I can see the need for a little damage control, Shiny.


I have a few questions though:

1. The original conversation sounds like a bit of a roller coaster. With regard to your ideas for improvement, could they be seen in a bad light about your boss' abilities?

He put you in your place but the end seems reconciled which is great but as Ed said you can't always know what goes on in someone's head, but you might pick up a few clues.

2. When you heard him telling his colleagues about your conversation, where was that? In an office with an open door? In a hallway/open work area? From what you heard what was the tone of the discussion? Was he reiterating your ideas in a positive way? Taking credit for the ideas? Dismissing you and your thoughts? Why did you interrupt their conversation - another issue or the improvements you discussed with your boss?

3. How is your relationship with him and with others in your department/office, generally speaking?

4. What time of day did these things occur? How did quitting time go?


There might be a slight need to kiss up but not necessarily.
 
Thanks for the responses - food for thought, plus it's been useful to sleep on it.

Yeah you can never know what is going on in someone's head even though everything may appear amicable on the surface.

Cathleen, to answer your questions:

The original conversation did feel quite uncomfortable from my point of view. He pretty much shot down my suggestions and it was pretty good of him to suggest a compromise because he could've just rejected the whole thing outright. I did try to justify my suggestions but I was always careful not to contradict him and I did cave in pretty easily.

When he was discussing with his colleagues it was behind a closed (but fairly thin) door. I guess I could've turned around and given them 5 minutes but at the time I felt I had to speak to him on an unrelated matter. On entering the room I had no intention of confronting him but there did seem to be bit of an atmosphere which rather stupidly I thought could be diffused by acknowledging it in a non-challenging fashion. From what I heard before entering was that he was pretty much gearing up for a bit of character assasination. After that we did talk about the potential changes but I was careful to emphasise the compromise and not to use it as another opportunity to push my views forward.

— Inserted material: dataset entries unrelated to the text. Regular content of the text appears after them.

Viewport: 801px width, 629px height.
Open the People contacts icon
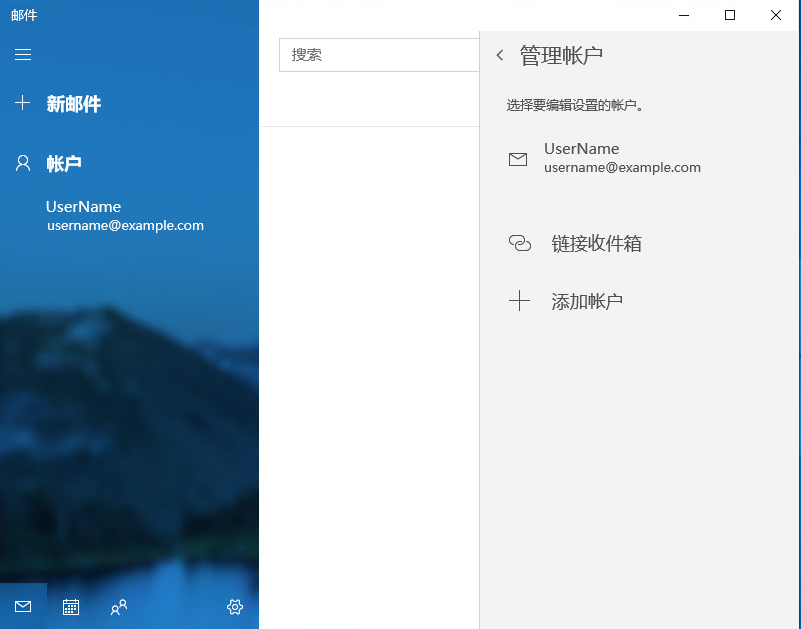119,606
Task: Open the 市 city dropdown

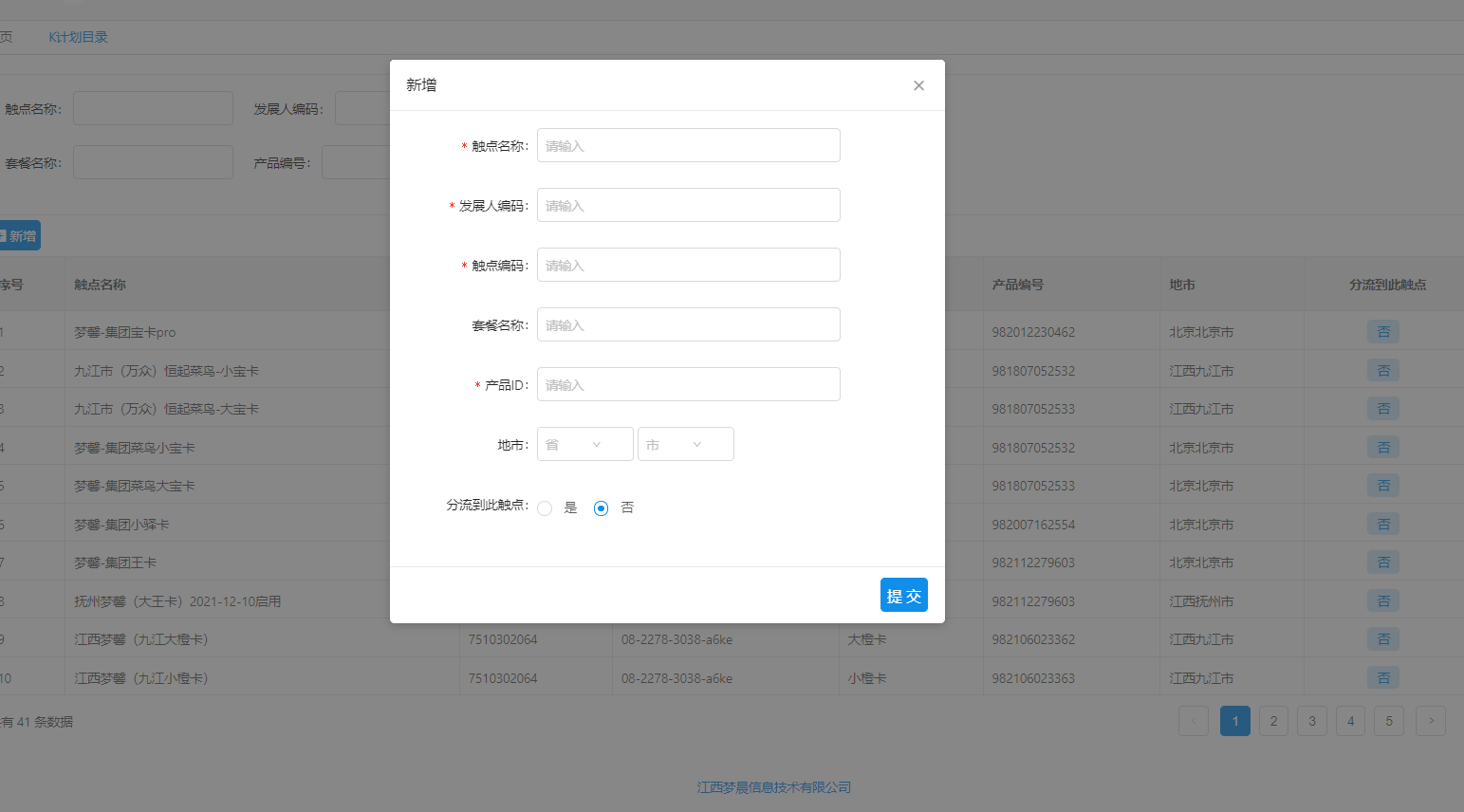Action: coord(685,444)
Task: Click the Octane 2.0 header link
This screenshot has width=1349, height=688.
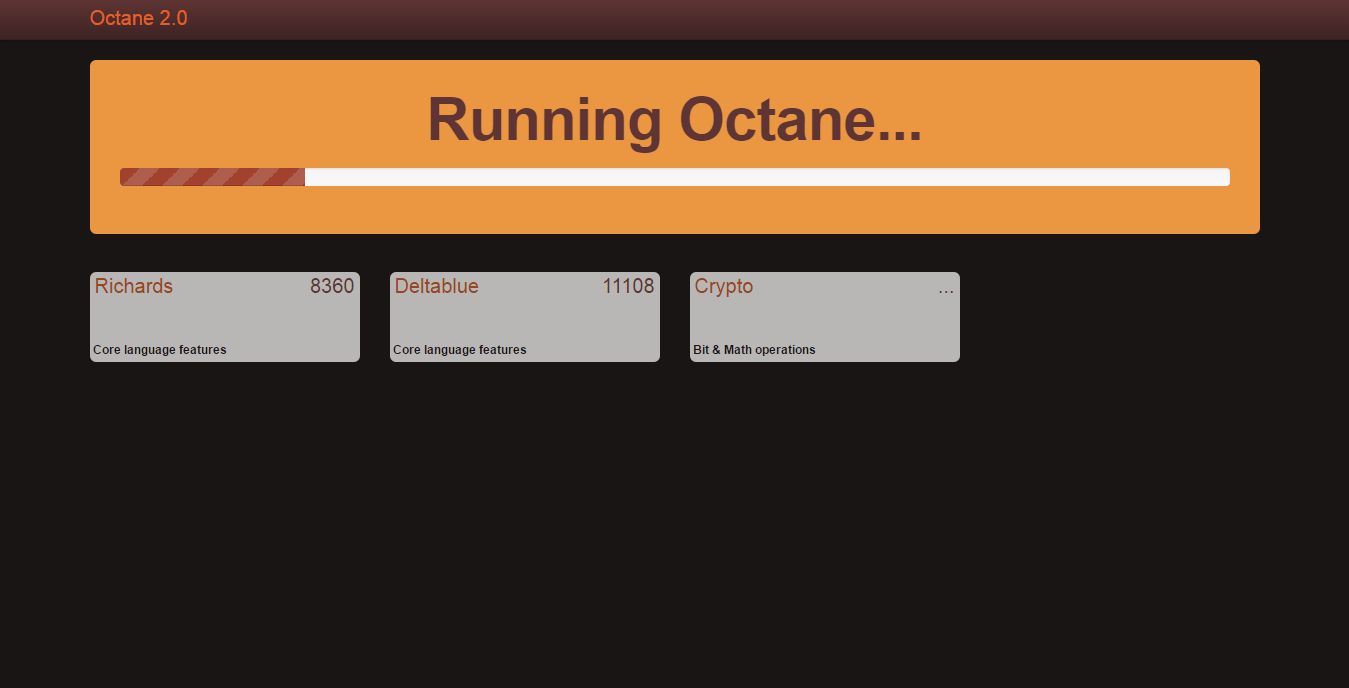Action: (x=138, y=18)
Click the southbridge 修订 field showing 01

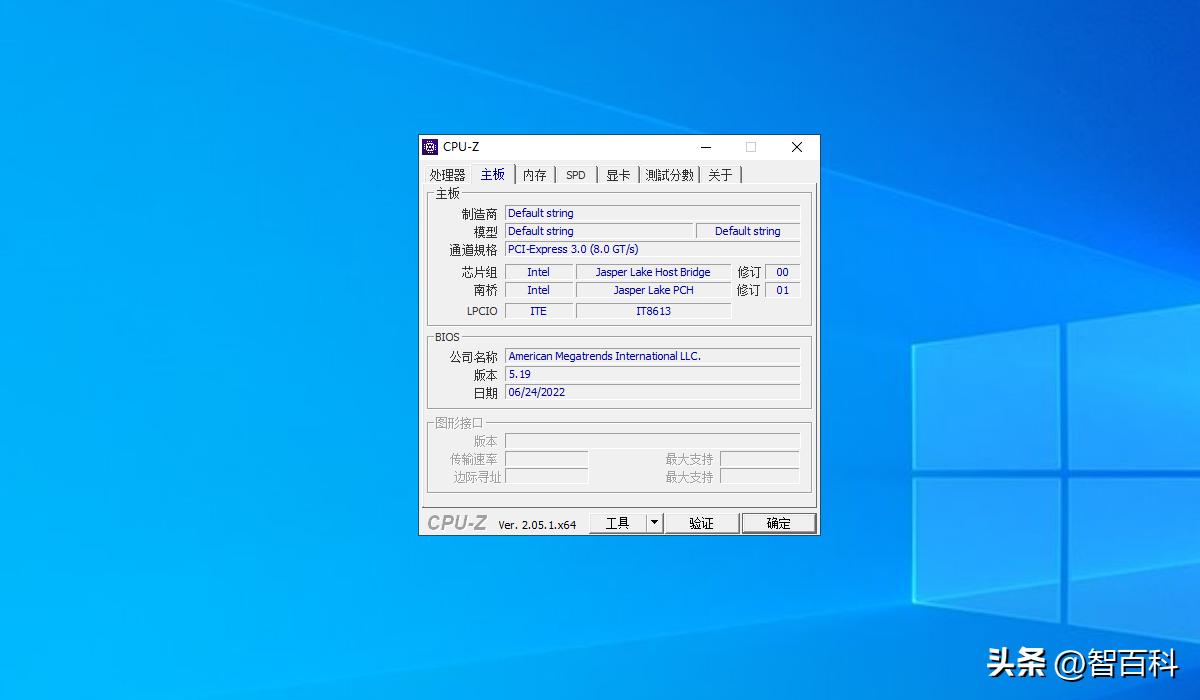pos(781,290)
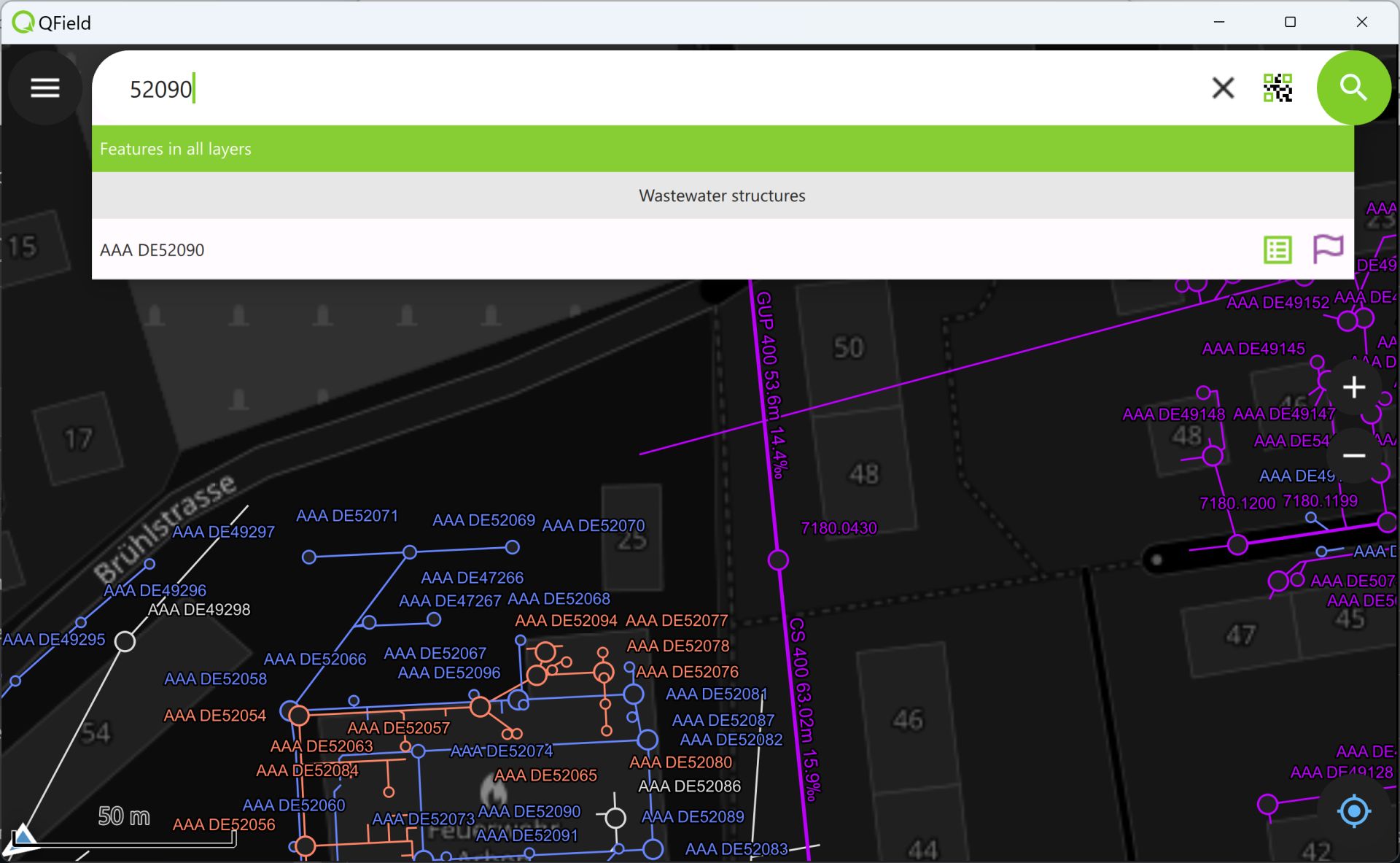This screenshot has width=1400, height=863.
Task: Clear the search text
Action: pos(1223,88)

On the whole I thought we got on pretty well and was surprised to hear him talking in the way that he seemed to be. After the initial conversation he seemed to be making an effort to be nice too.

So I'm faced with the situation of whether or not I acknowledge what happened next time I see him or his colleagues. Should I apologise or just maintain a business as usual manner?

I appreciate this probably seems a bit petty but any ideas are greatly received. :eek:
 
As I see it, you have no upside to this.

Every step you take is through a minefield and it sounds like this guy doesn't know how to keep his word.